### Quoted text
Automatic threshold for peaks-over-threshold

cmichelenstrofer commented 9 months ago

replaces #214.

MHKiT already has a peaks-over-threshold method, which takes in threshold as one of the inputs. This method here is to automatically calculate the "best" threshold. It is from a paper by Vince and Seongho:

Neary, V. S., S. Ahn, B. E. Seng, M. N. Allahdadi, T. Wang, Z. Yang and R. He (2020). "Characterization of Extreme Wave Conditions for Wave Energy Converter Design and Project Risk Assessment.” J. Mar. Sci. Eng. 2020, 8(4), 289; https://doi.org/10.3390/jmse8040289.

They had it in Matlab and I converted it to Python here.

cmichelenstrofer commented 9 months ago

@ssolson I cleaned this up quite a bit and made a Matlab minimal example form the code I got from Seongho. He unfortunately left which makes figuring some of this out more difficult. The problem is that the solution I get with my Python implementation is slightly different from what I get with the original Matlab code. I think the issue might be that I am not accounting for all the metrics they used for "independent storms". I would appreciate some help if anyone else can take a look at this.

The failing errors don't seem to be related to this PR.

ssolson commented 9 months ago

@ssolson I cleaned this up quite a bit and made a Matlab minimal example form the code I got from Seongho. He unfortunately left which makes figuring some of this out more difficult. The problem is that the solution I get with my Python implementation is slightly different from what I get with the original Matlab code. I think the issue might be that I am not accounting for all the metrics they used for "independent storms". I would appreciate some help if anyone else can take a look at this.

The failing errors don't seem to be related to this PR.

Carlos thank you.

The errors are unrelated to this PR and are fixed in #241 which should be reviewed and approved soon.

I took a bit of a look at his today. Running the tests I see that I get the same answer as you have specified but I was wondering how big is the difference from the Matlab version?

I started looking into the generalized pareto distribution in scipy vs matlab via the docs but I was ultimately hindered by not being able to run the Matlab version without getting Matlab installed on my machine. It seems like the idea would be to step-by-step compare the python vs Matlab output to see where the difference arises.

@akeeste are you setup to run Matlab and do you have time to take a look into this further?

akeeste commented 9 months ago

@ssolson I'm set-up for this. I will review this and debug next week.

cmichelenstrofer commented 9 months ago

@ssolson @akeeste Thanks! The difference I'm getting is this:

Matlab: 99.53%, 1.041 m Python: 98.94%, 1.028 m

@akeeste LMK if you want to go over it together.

akeeste commented 8 months ago

@cmichelenstrofer I made some progress today and noting where I'm at for reference. I noticed a couple things, but I'm still trying to figure out how much they affect the end result, given the input Hs used in your working example. I'll refer to Seongho's original code as the 'matlab' version and your refactored code as the 'python version'

xarray's stats.scoreatpercentile gives slightly different values than MATLAB's prctile function. The differences are very small but may become more significant as the threshold range is refined. Also, they recommend moving to numpy.percentile
- Percentile, xarray threshold, matlab threshold
- 0.99, 1.0294, 1.0295
- 0.991, 1.0311, 1.0313
- 0.992, 1.0334, 1.0334
- 0.995, 1.0406, 1.0506
the refinement logic is working a little differently in the python version. the condition rate_per_year < 2 is checked for every threshold and refinement iteration in Python, but only checked every refinement iteration in MATLAB. So all 6 initial thresholds are used in MATLAB. But in the python version only the first 3 thresholds pass the check for 2+ peaks/year.

### Information shown
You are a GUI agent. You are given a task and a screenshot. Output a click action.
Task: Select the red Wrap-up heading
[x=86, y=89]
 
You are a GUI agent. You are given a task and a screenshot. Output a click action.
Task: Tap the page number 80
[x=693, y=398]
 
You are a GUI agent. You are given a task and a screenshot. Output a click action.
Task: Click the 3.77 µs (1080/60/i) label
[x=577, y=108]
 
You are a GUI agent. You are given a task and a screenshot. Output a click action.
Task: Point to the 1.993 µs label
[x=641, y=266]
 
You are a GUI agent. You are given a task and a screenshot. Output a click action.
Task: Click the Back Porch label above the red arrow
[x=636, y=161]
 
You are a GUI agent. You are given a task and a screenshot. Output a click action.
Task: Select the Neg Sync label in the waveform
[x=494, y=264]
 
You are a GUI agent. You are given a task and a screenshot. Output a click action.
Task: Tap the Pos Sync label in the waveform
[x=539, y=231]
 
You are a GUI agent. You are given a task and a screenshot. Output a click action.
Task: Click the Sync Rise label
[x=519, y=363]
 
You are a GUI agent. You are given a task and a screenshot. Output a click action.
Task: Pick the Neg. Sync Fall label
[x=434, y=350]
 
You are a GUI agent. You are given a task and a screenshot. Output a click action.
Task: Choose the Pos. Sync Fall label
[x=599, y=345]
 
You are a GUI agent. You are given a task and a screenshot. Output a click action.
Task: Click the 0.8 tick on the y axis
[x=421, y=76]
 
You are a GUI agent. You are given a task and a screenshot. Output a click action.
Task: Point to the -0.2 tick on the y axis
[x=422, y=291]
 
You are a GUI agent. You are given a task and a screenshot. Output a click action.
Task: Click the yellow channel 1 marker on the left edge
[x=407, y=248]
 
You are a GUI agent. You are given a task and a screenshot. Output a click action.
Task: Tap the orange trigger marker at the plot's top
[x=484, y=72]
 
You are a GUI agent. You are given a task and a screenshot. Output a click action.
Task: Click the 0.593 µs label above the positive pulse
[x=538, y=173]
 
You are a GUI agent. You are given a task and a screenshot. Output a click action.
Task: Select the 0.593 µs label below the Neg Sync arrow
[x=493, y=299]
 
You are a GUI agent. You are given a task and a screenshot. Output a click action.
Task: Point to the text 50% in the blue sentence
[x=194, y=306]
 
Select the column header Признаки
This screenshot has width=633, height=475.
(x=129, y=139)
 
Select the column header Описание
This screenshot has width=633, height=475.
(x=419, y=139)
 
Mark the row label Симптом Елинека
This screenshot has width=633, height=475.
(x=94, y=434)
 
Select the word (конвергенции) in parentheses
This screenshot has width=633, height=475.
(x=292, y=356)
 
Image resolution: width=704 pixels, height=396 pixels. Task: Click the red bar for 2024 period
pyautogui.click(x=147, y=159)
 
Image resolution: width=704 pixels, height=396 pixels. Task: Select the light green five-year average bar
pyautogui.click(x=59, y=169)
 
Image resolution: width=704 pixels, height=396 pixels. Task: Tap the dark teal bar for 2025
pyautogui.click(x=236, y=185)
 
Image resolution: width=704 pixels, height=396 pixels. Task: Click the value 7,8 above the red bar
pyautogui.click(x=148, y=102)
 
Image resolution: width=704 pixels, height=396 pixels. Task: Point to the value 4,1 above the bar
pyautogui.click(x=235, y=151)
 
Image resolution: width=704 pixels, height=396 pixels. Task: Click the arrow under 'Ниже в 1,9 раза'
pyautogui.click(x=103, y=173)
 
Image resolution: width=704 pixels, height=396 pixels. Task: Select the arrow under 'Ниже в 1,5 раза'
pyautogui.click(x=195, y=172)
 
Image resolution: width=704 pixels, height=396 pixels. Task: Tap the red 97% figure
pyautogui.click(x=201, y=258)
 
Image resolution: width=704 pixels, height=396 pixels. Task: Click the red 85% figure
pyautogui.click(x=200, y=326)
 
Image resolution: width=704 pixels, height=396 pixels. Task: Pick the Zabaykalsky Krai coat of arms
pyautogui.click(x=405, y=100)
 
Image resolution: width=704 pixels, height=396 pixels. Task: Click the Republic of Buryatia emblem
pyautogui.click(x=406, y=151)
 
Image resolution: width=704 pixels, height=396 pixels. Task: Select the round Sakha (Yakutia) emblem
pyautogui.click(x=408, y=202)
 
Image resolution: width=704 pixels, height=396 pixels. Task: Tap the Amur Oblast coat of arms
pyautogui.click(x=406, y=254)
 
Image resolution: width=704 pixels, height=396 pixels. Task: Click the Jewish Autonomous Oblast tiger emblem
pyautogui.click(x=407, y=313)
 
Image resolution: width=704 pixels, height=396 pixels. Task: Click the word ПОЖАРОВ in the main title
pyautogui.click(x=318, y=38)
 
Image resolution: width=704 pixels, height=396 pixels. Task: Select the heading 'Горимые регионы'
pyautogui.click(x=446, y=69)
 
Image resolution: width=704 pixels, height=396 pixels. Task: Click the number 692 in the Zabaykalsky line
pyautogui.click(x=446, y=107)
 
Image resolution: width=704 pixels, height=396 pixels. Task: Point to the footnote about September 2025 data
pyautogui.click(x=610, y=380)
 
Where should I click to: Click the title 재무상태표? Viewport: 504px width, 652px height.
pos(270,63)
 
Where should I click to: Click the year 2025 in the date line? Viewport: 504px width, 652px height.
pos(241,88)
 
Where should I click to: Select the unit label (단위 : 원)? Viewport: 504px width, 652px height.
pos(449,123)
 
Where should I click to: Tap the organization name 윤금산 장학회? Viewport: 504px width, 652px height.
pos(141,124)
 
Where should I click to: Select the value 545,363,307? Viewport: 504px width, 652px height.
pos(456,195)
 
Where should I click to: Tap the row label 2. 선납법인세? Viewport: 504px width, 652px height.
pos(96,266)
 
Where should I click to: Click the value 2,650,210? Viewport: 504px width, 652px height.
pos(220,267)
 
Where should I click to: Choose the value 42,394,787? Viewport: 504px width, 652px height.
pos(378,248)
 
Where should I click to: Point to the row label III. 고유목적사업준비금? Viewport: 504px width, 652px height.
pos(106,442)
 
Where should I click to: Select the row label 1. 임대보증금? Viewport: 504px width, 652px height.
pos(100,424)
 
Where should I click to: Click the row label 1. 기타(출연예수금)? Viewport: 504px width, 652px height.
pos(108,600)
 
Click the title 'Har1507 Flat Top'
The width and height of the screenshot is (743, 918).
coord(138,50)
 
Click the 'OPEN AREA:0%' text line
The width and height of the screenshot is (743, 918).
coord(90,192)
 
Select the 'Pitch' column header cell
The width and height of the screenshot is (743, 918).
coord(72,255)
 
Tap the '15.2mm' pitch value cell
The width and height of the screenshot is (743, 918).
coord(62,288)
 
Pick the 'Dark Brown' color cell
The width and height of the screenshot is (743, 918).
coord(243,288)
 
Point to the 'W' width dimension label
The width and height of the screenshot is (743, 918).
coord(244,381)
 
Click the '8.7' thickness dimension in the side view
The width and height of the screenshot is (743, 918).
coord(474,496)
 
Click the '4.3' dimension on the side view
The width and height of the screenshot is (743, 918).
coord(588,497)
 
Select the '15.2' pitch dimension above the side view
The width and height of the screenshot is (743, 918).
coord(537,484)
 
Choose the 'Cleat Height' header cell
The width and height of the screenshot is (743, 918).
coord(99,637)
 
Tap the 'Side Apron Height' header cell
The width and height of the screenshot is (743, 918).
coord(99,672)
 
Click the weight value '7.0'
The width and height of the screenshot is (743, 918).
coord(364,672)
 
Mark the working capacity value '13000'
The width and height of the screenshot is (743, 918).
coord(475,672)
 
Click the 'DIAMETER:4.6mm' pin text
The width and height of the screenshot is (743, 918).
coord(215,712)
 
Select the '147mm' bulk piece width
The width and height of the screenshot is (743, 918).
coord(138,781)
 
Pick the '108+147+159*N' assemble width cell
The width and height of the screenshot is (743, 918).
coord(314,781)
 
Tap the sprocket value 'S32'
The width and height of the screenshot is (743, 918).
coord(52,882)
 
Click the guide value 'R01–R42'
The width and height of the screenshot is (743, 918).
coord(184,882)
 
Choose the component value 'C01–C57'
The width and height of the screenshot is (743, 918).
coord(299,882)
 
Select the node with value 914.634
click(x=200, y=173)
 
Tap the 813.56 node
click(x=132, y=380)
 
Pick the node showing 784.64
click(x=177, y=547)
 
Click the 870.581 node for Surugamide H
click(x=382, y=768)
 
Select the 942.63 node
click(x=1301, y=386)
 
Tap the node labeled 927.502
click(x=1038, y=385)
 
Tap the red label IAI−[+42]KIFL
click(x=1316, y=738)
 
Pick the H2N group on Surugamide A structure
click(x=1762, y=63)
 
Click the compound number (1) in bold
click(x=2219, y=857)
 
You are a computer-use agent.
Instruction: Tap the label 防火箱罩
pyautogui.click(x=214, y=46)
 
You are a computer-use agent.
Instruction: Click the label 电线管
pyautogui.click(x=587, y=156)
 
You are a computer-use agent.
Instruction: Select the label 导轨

### Given problem 1
List every username that posts a comment in the peaks-over-threshold discussion.
### Given problem 2
Continue the peaks-over-threshold discussion from the point where it stops.
The entries are not needed for what follows.

### Right answer 1
cmichelenstrofer, ssolson, akeeste

### Right answer 2
In python for the first refinement iteration, the thresholds 0.99, 0.991, 0.992 all give an identical correlation. This seems suspicious and is not the behavior seen in the MATLAB code. The _pearks_over_threshold method gives different output for thresholds of e.g. 0.99 and 0.991, but the distribution fit returns identical distribution_parameters.

I'll continue debugging next week

akeeste commented 8 months ago

I'm still digging into the settings of various functions, but I can confirm that the functions for percentile, Generalized Pareto distribution fitting, and probability plotting functions all give slightly different results between their respective MATLAB and SciPy versions. I'll see if there are optional settings we can use to converge the results

Updates:

Percentile

MATLAB's prctile function (both 'exact/linear' and 'approximate/T-digest' methods) gives identical results to NumPy's np.percentile with the Hazen method

The Hazen method requires NumPy>1.22.0. For older versions (1.22.0 > Numpy > 1.9), the 'higher' linear method is very close, but not identical to MATLAB's percentile.

Generalized Pareto distribution fitting

MATLAB and SciPy are giving different distribution parameters when the excess is fit to a Generalized Pareto Distribution.

Both MATLAB's GeneralizedParetoDistribution (description) and SciPy's stats.genpareto have an identical definition. MATLAB's fit and SciPy's fit both estimate the distribution parameters using Maximum Likelihood Estimation and assume that the location/threshold is zero. A zero threshold is correct given that both versions of the code already use the excess (peaks-threshold) to estimate the tail distribution.

MATLAB fitting does not take any other options. SciPy takes initial guesses for shape, scale, etc but that outcome seems unpredictable. I'm not sure what else can be done to make the distribution fitting converge. There are not many points in the tail. In this example, even the 90th percentile only has 9 points. This will only decrease as the percentile is iteratively increased.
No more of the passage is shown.